ECLI:NL:HR:2012:BX0951
Hoge Raad
- Cassatie
- A.M.J. van Buchem-Spapens
- M.A. Loth
- G. Snijders
- J.C. van Oven
- Rechtspraak.nl
Huwelijkse voorwaarden en pensioenverevening in cassatie
In deze zaak heeft de Hoge Raad op 13 juli 2012 uitspraak gedaan in een cassatieprocedure betreffende huwelijkse voorwaarden en de algehele uitsluiting van pensioenverevening. De zaak is gestart door de vrouw, die in cassatie verzocht om de beschikking van het gerechtshof Arnhem van 19 oktober 2010 te herzien. De man, verweerder in cassatie, is niet verschenen en heeft geen verweerschrift ingediend. De Hoge Raad verwijst naar eerdere beschikkingen van de rechtbank Almelo en het gerechtshof Arnhem, waaruit blijkt dat de vrouw en de man in een langdurige juridische strijd verwikkeld zijn geweest over de huwelijkse voorwaarden die zij tijdens hun huwelijk hebben opgesteld.
De Advocaat-Generaal E.B. Rank-Berenschot heeft in zijn conclusie geadviseerd om het cassatieberoep te verwerpen, onder verwijzing naar artikel 81 van de Wet op de Rechterlijke Organisatie (RO). De Hoge Raad heeft de klachten die in de cassatiemiddelen zijn aangevoerd, niet gegrond bevonden. De Hoge Raad oordeelt dat de aangevoerde klachten niet leiden tot cassatie en dat er geen noodzaak is voor nadere motivering, aangezien de klachten niet nopen tot beantwoording van rechtsvragen die van belang zijn voor de rechtseenheid of de rechtsontwikkeling.

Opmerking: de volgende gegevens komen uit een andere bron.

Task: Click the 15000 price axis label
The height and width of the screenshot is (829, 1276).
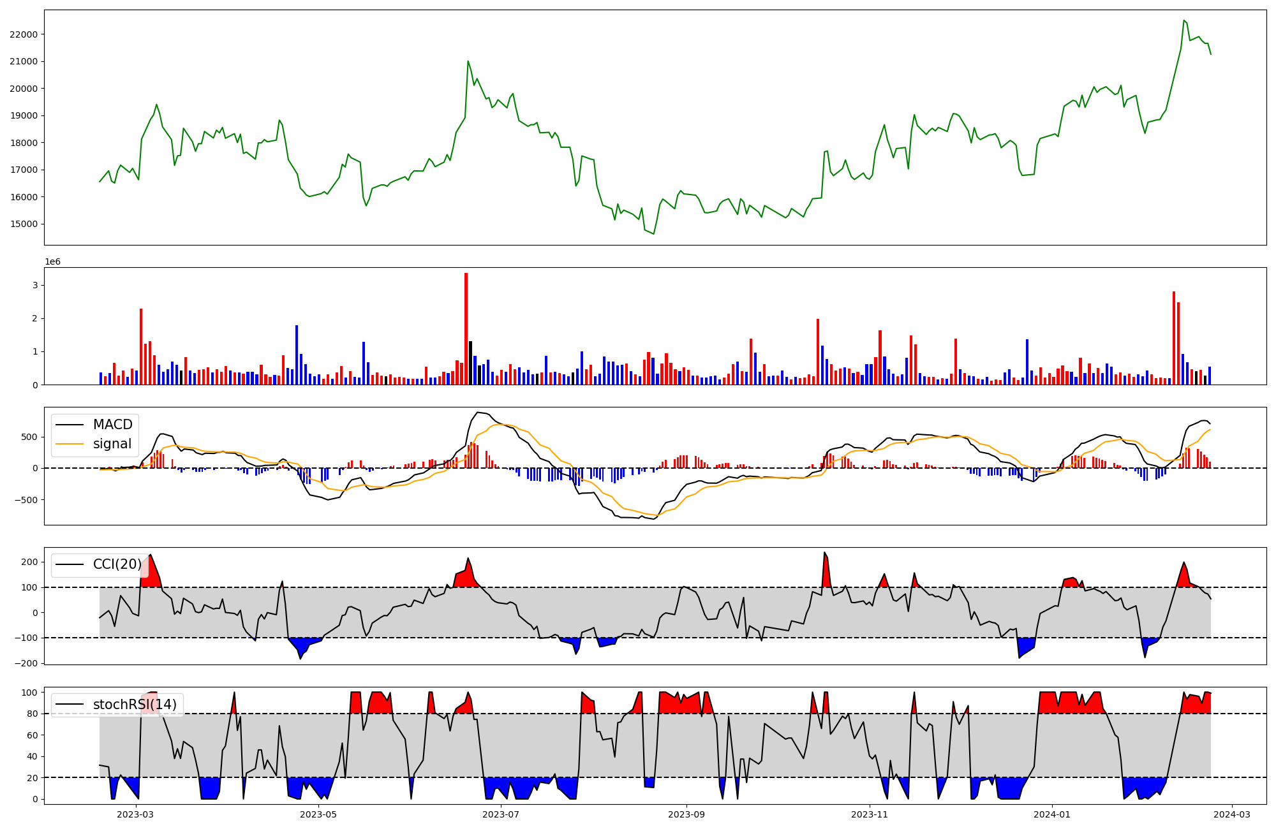Action: [x=23, y=224]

Uiteindelijk heeft de Hoge Raad het beroep van de vrouw verworpen, waarmee de beschikking van het hof in stand blijft. Deze uitspraak heeft belangrijke implicaties voor de uitleg en totstandkoming van huwelijkse voorwaarden, vooral in het licht van de algehele uitsluiting van pensioenverevening, wat een veelvoorkomend onderwerp is in echtscheidingsprocedures.